#### TEXTE DE LECTURE:
------------------------
Une voix me dit de laisser tomber ce livre dans son insupportable posture de soliloque, mais une autre voix me dit qu'on a peut-être ici une vision profonde de l'écologie.
Il faudrait nuancer, mais disons que la démarche me rappelle celle du philosophe
Bertrand Russell : il taille grossièrement des costards à ceux qui pensent différemment, enquête avec scepticisme, et distribue quelques remarques crues qui peuvent néanmoins surprendre.
Si l'auteur tente de faire passer ses critiques à l'emporte-pièce pour de l'ironie, en revanche c'est juste un manque de considération pour le lecteur, lorsqu'il balance des masses de références littéraires et artistiques, en ne laissant que très peu de chances de comprendre les commentaires qui s'ensuivent. Ce manque de considération contredit brutalement l'objectif du livre qui s'adresse à la « masse » des lecteurs, précisément, pour « ne pas laisser la pensée écologiste aux anti-intellectuels ».
Avant même de parler d'écologie, l'auteur adopte donc une posture d'isolement envers les autres courants de pensée écologiques, envers ses adversaires républicains, mais aussi d'une certaine manière, envers le public. Les discussions sur le réchauffement climatique s'engagent donc inévitablement, selon la loi de la raison du plus fort. Cette posture d'isolement contredit brutalement l'intention de l'auteur, pourtant clairement affirmée ici : « Au fond, l'écologie parle de coexistence ».
Les « masses » inspirent à l'auteur, une phobie de l'irrationnel, qui ne peut plus passer pour l'ironie : « Nous ne pouvons pas nous illusionner sur une raison d'agir qui serait de l'ordre de l'émotion ». L'auteur minimise les actions individuelles, dont il ne perçoit qu'une triste obéissance, et jamais la réjouissante diversité. de même, il se méfie de l'enthousiasme populaire, néglige la dynamique environnementaliste, réduit l'expérience humaine à un « enchâssement dans le monde vécu ». Il s'enferme dans une mélancolie hors-sol.
Au sujet du réchauffement climatique, l'auteur attend un sursaut éthique, « en vertu de la raison », en comparant la situation actuelle avec celle d'une petite fille qui serait sur le point de traverser une route dangereuse et qu'on sauverait in-extremis. Or, en volant au secours de la petite fille, ce n'est pas la raison qui intervient, mais quelque chose de plus profond. Il y a des mots de
Confucius très clairs à ce sujet, dans « les
oeuvres de
Meng-Tzeu ». L'auteur s'aperçoit de la contradiction au cours de ce livre, ce qui contribue encore à l'impression d'un soliloque qui livre des brouillons au lecteur, un soliloque en pleine phase schizophrène : « Si la raison ne fait aucune place à l'intimité,
la pensée écologique semblera religieuse ».
------------------------
#### RELEVÉS DE DONNÉES:
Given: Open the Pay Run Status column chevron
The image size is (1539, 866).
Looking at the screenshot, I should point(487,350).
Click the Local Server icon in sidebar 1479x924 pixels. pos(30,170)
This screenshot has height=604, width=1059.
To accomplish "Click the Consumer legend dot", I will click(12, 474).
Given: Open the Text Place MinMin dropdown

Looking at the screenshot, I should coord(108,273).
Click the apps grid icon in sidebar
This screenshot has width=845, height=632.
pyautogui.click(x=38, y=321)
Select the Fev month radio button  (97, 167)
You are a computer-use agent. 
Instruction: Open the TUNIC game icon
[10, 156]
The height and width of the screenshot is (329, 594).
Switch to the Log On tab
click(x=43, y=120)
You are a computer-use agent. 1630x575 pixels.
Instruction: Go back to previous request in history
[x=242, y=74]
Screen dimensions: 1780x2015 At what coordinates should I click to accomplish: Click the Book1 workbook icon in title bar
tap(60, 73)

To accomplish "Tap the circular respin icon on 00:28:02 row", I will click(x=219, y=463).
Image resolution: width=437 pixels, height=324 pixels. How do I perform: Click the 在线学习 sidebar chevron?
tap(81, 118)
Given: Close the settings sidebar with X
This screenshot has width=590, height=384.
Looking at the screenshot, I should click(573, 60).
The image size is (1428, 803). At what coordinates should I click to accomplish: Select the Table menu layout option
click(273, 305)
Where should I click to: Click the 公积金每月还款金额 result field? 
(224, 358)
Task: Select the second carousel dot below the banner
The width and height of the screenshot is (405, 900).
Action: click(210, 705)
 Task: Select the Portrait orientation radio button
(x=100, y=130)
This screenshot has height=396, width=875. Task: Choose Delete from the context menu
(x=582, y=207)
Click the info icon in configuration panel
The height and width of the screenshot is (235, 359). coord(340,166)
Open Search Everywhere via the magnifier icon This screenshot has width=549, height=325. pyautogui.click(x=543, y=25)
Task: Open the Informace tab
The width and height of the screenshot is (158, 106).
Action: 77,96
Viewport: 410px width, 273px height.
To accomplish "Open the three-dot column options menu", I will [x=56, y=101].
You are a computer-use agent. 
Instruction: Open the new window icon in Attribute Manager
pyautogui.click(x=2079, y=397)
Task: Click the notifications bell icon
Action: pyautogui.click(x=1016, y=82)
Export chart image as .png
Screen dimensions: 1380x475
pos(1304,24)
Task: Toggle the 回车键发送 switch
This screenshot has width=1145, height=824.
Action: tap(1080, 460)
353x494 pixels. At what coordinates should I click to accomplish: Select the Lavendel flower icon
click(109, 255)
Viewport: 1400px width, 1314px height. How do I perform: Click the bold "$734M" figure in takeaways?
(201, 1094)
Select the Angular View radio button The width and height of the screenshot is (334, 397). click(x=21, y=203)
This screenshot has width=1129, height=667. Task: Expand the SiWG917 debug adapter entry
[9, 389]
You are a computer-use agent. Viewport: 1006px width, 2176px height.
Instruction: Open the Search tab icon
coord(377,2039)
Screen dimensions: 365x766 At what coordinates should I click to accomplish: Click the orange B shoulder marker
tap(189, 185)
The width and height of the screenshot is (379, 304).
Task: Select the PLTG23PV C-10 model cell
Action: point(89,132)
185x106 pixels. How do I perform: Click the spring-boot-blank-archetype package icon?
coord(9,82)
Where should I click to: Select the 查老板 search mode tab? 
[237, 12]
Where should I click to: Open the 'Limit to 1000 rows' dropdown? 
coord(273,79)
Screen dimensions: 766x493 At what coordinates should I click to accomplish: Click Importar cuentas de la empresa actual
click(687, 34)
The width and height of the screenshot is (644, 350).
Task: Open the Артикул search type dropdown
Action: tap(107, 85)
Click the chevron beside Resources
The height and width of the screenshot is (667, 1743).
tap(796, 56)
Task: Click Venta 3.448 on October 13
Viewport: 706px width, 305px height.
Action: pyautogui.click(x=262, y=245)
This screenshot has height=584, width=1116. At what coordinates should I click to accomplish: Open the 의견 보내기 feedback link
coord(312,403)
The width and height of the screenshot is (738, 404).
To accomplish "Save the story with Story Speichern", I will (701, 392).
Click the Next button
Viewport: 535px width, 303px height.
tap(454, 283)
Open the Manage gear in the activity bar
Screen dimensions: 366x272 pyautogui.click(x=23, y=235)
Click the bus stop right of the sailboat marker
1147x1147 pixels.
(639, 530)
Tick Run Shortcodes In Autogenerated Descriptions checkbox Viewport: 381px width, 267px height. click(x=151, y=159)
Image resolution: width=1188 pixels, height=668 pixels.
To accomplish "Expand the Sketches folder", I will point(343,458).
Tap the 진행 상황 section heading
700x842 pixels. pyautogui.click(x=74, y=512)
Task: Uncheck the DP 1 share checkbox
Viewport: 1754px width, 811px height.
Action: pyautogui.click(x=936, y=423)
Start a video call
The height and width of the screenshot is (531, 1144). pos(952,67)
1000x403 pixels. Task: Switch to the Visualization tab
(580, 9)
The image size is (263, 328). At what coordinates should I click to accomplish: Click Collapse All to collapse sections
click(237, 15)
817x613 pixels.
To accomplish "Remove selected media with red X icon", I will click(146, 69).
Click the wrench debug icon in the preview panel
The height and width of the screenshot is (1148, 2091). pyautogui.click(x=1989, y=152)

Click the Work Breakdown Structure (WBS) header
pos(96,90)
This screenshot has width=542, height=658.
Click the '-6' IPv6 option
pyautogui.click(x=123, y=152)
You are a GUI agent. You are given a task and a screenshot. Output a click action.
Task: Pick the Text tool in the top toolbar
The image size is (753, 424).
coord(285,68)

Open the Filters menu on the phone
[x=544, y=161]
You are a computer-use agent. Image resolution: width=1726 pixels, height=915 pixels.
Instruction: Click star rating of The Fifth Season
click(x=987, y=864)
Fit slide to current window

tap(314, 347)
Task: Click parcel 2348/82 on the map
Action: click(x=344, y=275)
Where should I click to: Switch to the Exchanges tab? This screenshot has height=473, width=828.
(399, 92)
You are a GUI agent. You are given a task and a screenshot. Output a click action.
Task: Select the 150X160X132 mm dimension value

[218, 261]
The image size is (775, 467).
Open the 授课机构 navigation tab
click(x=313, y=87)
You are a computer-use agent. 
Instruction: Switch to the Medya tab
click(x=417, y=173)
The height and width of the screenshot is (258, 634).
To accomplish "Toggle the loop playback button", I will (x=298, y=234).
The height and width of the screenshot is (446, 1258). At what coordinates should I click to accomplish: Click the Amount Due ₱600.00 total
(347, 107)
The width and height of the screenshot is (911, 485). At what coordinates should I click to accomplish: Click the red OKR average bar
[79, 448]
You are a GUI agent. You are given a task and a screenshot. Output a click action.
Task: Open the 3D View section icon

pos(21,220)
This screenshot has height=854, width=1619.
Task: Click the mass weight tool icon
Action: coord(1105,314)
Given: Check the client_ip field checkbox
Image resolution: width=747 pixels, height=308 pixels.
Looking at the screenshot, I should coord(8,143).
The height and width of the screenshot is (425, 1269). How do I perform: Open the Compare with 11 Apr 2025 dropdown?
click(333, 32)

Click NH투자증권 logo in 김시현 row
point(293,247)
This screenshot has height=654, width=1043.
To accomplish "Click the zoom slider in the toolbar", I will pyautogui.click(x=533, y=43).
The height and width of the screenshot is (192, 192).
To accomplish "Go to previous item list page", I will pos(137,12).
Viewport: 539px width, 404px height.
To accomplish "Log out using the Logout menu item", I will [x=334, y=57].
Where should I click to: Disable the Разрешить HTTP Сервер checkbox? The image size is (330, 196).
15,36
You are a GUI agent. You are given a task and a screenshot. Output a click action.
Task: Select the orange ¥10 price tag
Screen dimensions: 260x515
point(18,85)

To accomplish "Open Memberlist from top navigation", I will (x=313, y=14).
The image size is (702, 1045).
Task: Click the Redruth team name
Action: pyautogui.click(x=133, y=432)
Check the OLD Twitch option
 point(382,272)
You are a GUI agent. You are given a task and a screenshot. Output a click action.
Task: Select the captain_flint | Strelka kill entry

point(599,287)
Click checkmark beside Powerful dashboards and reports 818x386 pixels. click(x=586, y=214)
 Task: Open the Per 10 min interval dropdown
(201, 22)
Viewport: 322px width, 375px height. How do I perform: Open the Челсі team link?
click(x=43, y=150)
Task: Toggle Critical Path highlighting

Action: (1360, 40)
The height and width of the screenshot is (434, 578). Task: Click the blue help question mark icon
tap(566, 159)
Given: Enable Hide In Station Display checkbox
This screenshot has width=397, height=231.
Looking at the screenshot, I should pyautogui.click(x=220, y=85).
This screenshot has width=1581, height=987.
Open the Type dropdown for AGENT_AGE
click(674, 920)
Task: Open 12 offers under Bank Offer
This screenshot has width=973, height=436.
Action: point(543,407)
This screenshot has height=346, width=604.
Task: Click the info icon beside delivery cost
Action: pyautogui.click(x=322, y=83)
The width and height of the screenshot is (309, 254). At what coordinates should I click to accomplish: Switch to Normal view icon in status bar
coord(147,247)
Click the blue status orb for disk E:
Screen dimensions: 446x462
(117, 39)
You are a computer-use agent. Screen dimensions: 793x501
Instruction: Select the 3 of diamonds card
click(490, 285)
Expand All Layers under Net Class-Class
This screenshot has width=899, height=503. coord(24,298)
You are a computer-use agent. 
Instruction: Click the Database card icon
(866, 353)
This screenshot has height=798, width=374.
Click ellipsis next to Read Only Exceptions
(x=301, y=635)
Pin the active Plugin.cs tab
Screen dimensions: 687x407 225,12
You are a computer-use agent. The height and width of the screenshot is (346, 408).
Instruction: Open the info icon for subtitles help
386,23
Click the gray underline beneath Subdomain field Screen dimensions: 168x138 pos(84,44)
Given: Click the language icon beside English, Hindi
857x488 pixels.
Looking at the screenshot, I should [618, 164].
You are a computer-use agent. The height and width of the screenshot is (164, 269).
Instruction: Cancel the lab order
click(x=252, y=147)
------------------------
#### TRAVAIL DEMANDÉ:
[a] Réponds aux questions suivantes en t'appuyant sur le texte de lecture, en marquant chaque réponse comme la question correspondante.
(i) À quel philosophe la démarche de l'auteur du livre est-elle comparée ?
(ii) Selon la citation rapportée, de quoi l'écologie parle-t-elle au fond ?
(iii) À quelle situation l'auteur compare-t-il celle du réchauffement climatique ?
[b] Présente la liste, depuis son début jusqu'à la ligne contenant "will click(12, 474)." incluse, sous forme de CSV à deux colonnes, enonce et resultat. Chaque ligne doit associer un énoncé à son résultat, chaque valeur doit figurer dans un champ entre guillemets et les retours à la ligne doivent être remplacés par des espaces.

#### RÉPONSES FINALES:
[a]
(i) À Bertrand Russell.
(ii) De coexistence.
(iii) À celle d'une petite fille sur le point de traverser une route dangereuse, qu'on sauverait in extremis.

[b]
enonce,resultat
"Given: Open the Pay Run Status column chevron The image size is (1539, 866).","Looking at the screenshot, I should point(487,350)."
"Click the Local Server icon in sidebar 1479x924 pixels.","pos(30,170)"
"This screenshot has height=604, width=1059. To accomplish ""Click the Consumer legend dot"",","I will click(12, 474)."